The Dane Frans Blom first came to Mexico in 1919, the year of the Spanish Flu, the 400th year of the Conquest. What was to become his official portrait was a photograph taken in 1922, in which he is dressed in Livingstonian field khakis, holding a map and compass, posing beneath a jungle canopy. Although the phony studio scene is exposed by obvious interior lighting and a linen sheet covering the ground, those dark steely eyes nevertheless project resolve and ambition, much like those of his contemporary heroes—Lawrence, Shackleton, and Roald Amundsen, who disappeared in the Arctic after planting a Norwegian flag on the North Pole. These were the conquistadors of the early 20th-century—undaunted, intrepid, cunning, vain, dignified, and financed by foreigners—their extravagant portraits paint the picture. Conrad’s Kurtz would have started the same way, just trading the Congo for the Lacandón rainforest.

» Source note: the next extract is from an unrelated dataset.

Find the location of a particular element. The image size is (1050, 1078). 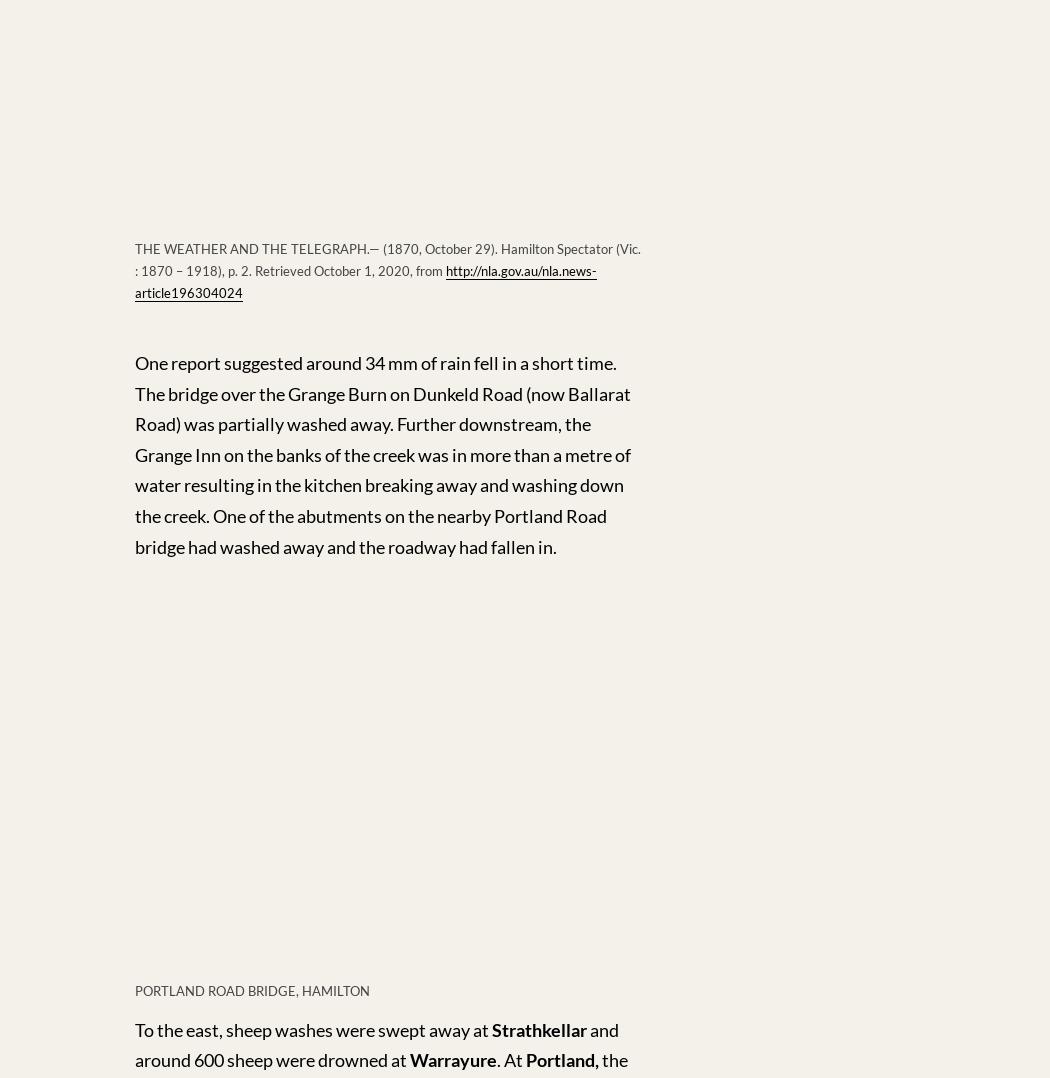

'and around 600 sheep were drowned at' is located at coordinates (376, 1044).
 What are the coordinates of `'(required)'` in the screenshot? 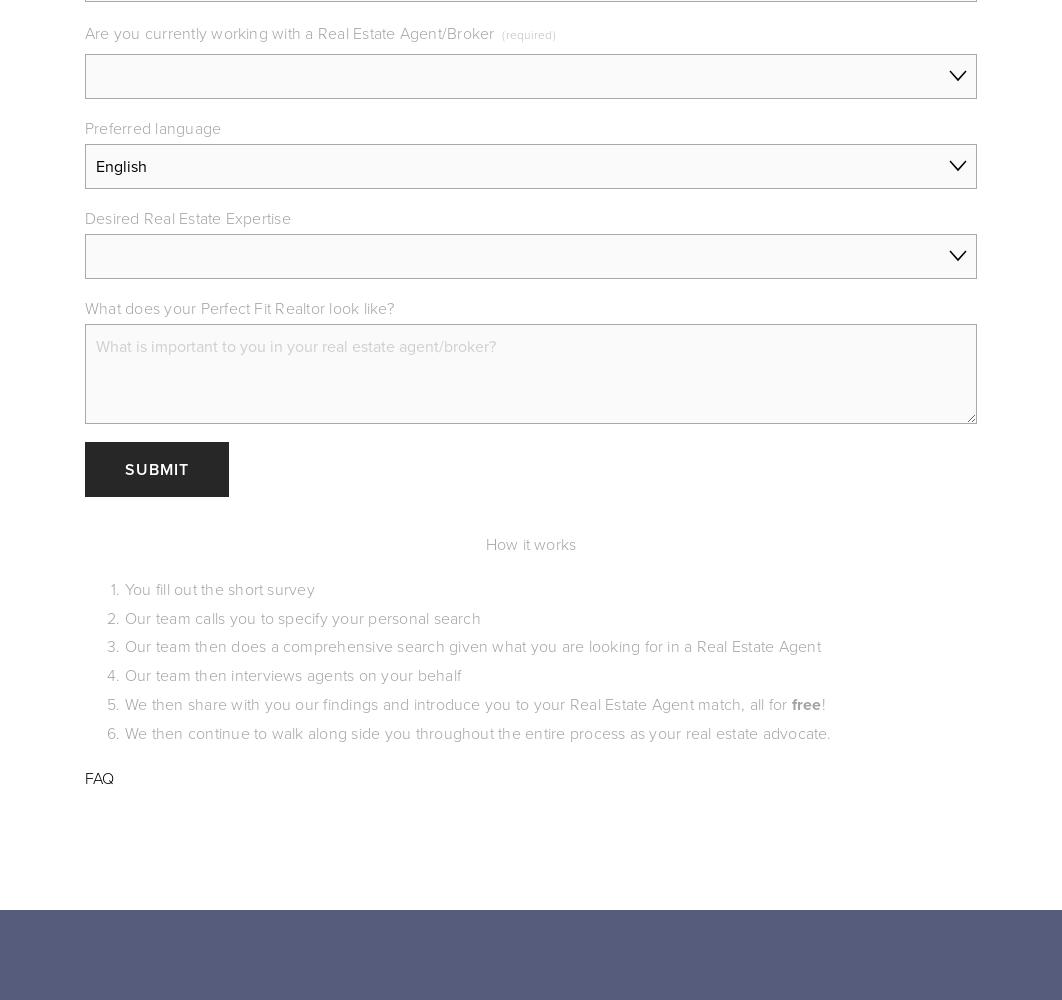 It's located at (527, 34).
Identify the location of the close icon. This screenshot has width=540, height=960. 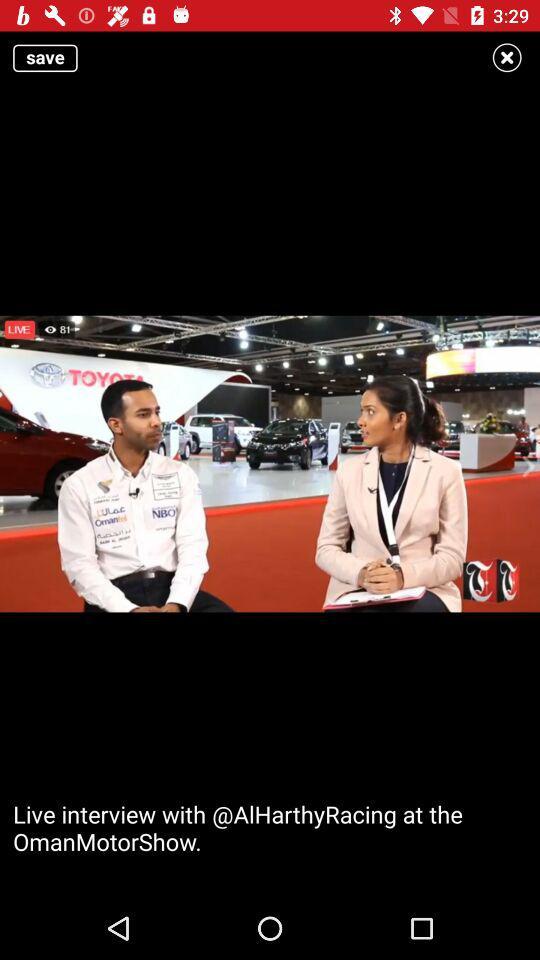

With a solid geographic education and restless spirit, Frans Blom followed in the footsteps of TE Lawrence after the Great War and turned himself into a cartographer for hire. And like many other industrious adventurers in the 1920’s, he went into the American oil business, mapping terrain, ruminating on what might be hidden beneath the surface. In Veracruz and Tabasco, he surveyed antiquities of the Olmec, while in Chiapas and Guatemala he came to know the Maya.
He married and divorced an American in the 1930’s. His drinking may have caused him to leave Tulane University, indeed the United States altogether, but it may have been the war as well. Whatever the cause, the divorce was final. Franz would never go back. In 1943, living in Mexico City, he met Gertrude Duby, a Swiss documentary photographer. They shared an interest in the Lacandón Maya, and after the war they married and moved to Chiapas, a happy couple working together in the Campo, employing a large staff, contributing to the community, extracting a modicum of fame, fortune, respect.

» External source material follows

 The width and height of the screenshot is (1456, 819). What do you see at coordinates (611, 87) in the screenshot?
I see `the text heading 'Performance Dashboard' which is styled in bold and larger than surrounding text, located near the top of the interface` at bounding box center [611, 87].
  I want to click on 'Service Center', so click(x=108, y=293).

He certainly did not suffer the fate of Diego Mazariegos, the Conquistador of Chiapas, who was discarded and forgotten after just a few years. Pancho Bolom, as Blom affectionately came to be called, enjoyed a rich life in San Cristobal, all the way up to his death in 1963. By then, Gertrude Duby Blom had fashioned the old seminary into a fundraising retreat, raising awareness about the plight of the Selva Lacandón, where the jungle Maya cling to survival.
It is rather depressing to find that the most famous person to visit Casa Na Bolom, according to its own factsheet, is Henry Kissinger, but perhaps this is appropriate. At the academy, Frans Blom called his work Middle American Research, but there is a whiff of Conquest to it. This was still the age of the Great White Explorer, and, one hundred years later, its imperial residue still persists in Mexico. As one local source said, through a translator:
“It’s as if we need the outsiders to validate our own worth. If you say a linguist from Poland is coming to Mexico City to lecture us on Nahuatl languages, we say, of course, we will go listen. Why? Would you want to hear some European come to lecture you about your country? I don’t think so. I don’t think you care what the Europeans thinks about you. But we do. We are almost grateful when someone like Frans Blom comes to our country and tells us who we are, how valuable we are.”